The SEC prosecuted Lorenzo, along with his boss and his company, charging that he’d violated 10b-5 by sending false and misleading statements to investors with intent to defraud. Lorenzo argued that he wasn’t liable under 10b-5b because his boss was the “maker” of the statements, having supplied the content that he’d cut and pasted into his emails to potential investors. The D.C. Circuit Court of Appeals agreed, but still found him liable for the other SEC rules, including the “scheme liability” claims under the a and c subsections of 10b-5.
The Supreme Court ruled likewise in a 6-2 decision, with Justices Clarence Thomas and Neil Gorsuch dissenting. Justice Brett Kavanaugh sat out the decision, having supplied the dissent in Lorenzo for the D.C. Circuit.
The Supreme Court held that even though subsection b doesn’t apply to it, dissemination of false statements with intent to defraud can fall under a and c. “In our view, that is so even if the disseminator did not ‘make’ the statements and consequently falls outside subsection (b) of the Rule,” wrote Justice Stephen Breyer the majority.

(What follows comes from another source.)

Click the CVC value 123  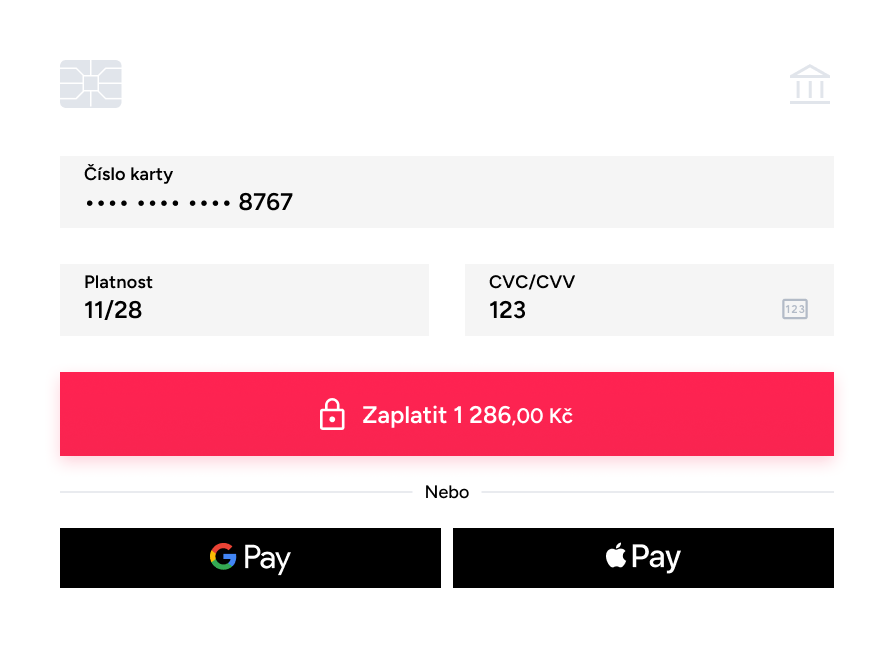[x=507, y=310]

Tom Tenenbaum, a Denver-based securities regulatory defense attorney and commercial litigator, said Lorenzo expands the group of people in a corporate structure who could be liable for securities fraud. Previously, the SEC might charge a disseminator like Lorenzo for aiding and abetting the fraud, which carries sanctions and consequences “that are a lot less difficult and serious than for primary liability,” Tenenbaum said.
After bringing those heftier primary actor charges, the SEC would still have to prove that statement disseminators acted with fraudulent intent or recklessness, “but it’s not too much solace to be sued and have to fight it,” he added.

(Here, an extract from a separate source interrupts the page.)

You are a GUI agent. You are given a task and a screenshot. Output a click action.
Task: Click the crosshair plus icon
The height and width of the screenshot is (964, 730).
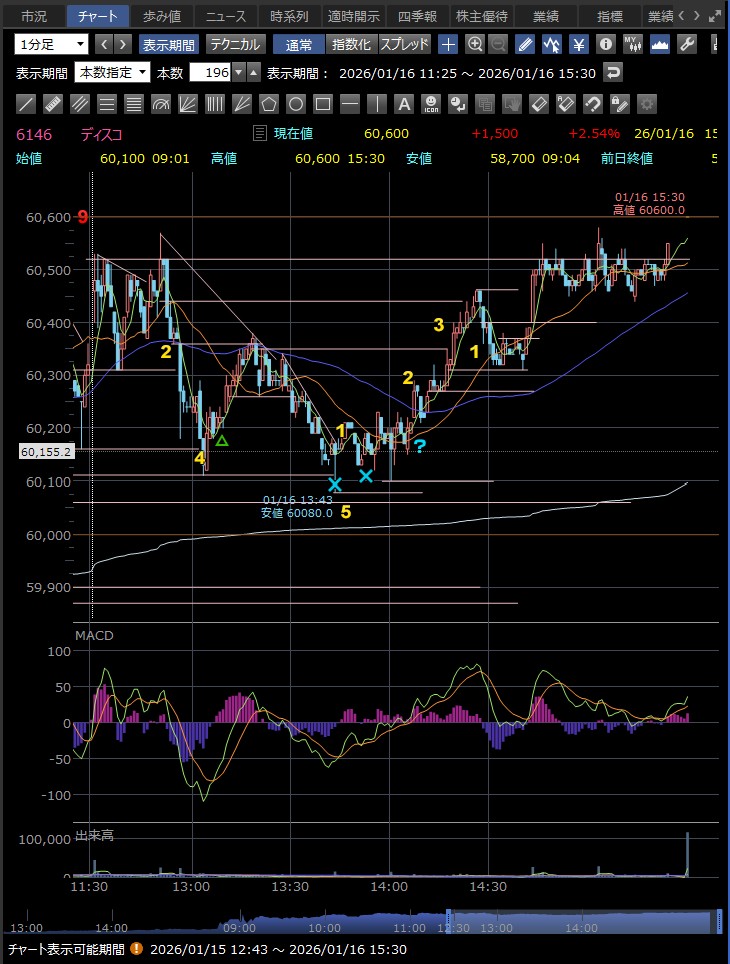tap(448, 44)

While the SEC can go after someone aiding and abetting federal securities fraud, private litigants can’t. By making a message disseminator like Lorenzo primarily liable for fraud, the Supreme Court potentially makes other actors like him fair game in private lawsuits.
“I think it’s a real win for the private securities bar … and frankly corporate America would not be thrilled with it,” said Lee Terry, a corporate and securities attorney who is a partner with Davis Graham & Stubbs in Denver. Lorenzo’s argument was always a long shot, he said. “It would make no sense [for the court] to rule that if you don’t make the statement, you could never be liable under 10b-5.”
Terry added, “To the extent that corporate fraudsters were cackling in delight and rubbing their hands in glee after Janus,” thinking they could escape liability under SEC rules if they only send the false statements, “that celebration was premature.”
Lorenzo still leaves some questions that could be debated in lower courts. Terry noted the Supreme Court didn’t weigh in on how much knowledge the defendant has to have to be liable for disseminating a false statement.
The range of people implicated under 10b-5 could also be a gray area. The Lorenzo majority said that while those provisions capture “a wide range of conduct” and “may present difficult problems of scope in borderline cases,” the court “saw nothing borderline about [Lorenzo’s] case.”
“And while one can readily imagine other actors tangentially involved in dissemination — say, a mailroom clerk — for whom liability would typically be inappropriate, the petitioner in this case sent false statements directly to investors, invited them to follow up with questions, and did so in his capacity as vice president of an investment banking company,” Breyer wrote.
“Somewhere between the mail clerk and the CEO are all these people” who could be liable under Rule 10b-5 for disseminating statements, Tenenbaum said, adding lower courts are going to have to work those distinctions out.